[GIVEN RECORDS — start]
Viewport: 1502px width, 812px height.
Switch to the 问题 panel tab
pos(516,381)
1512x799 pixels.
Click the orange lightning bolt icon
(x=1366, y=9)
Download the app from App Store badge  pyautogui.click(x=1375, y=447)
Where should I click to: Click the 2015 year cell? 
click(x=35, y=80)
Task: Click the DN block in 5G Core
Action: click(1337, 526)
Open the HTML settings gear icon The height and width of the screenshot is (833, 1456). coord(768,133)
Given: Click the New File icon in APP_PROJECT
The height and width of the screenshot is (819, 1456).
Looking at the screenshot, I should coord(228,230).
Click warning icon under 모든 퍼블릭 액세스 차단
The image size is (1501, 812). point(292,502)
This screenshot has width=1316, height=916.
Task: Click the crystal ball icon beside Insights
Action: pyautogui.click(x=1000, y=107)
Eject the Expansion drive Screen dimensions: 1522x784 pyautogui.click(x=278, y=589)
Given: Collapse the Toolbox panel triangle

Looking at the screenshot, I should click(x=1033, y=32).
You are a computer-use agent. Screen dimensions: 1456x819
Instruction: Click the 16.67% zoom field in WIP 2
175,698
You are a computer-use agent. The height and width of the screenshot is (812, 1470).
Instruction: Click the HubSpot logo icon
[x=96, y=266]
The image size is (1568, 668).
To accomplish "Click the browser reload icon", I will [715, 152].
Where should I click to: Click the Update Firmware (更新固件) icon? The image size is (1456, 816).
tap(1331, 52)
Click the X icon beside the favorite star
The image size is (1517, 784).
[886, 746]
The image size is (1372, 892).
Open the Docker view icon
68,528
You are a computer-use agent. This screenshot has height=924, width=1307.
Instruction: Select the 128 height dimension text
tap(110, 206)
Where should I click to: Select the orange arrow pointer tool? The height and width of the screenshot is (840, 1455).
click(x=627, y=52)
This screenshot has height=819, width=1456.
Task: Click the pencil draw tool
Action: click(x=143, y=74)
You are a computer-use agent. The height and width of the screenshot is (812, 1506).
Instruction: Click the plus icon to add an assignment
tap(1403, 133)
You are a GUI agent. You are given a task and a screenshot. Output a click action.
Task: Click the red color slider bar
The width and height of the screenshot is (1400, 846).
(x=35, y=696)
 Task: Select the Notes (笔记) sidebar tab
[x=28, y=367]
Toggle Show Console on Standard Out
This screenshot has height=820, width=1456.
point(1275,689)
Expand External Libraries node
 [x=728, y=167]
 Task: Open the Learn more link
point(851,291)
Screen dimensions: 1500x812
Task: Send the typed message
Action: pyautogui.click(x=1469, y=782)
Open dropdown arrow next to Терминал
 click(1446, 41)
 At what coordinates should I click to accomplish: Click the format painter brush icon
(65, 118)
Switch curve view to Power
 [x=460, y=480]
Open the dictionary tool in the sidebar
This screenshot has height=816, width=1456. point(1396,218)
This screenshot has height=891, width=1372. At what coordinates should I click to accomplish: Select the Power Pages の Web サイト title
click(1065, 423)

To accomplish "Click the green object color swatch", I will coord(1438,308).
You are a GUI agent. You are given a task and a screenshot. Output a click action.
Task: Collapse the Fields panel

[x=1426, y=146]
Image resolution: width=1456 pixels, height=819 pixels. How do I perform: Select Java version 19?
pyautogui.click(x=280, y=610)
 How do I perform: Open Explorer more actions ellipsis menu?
[GIVEN RECORDS — finish]
__TASK DIRECTIONS__
State how many lines of the entries above include the string "color". The reply is that number alone.

__TASK SOLUTION__
2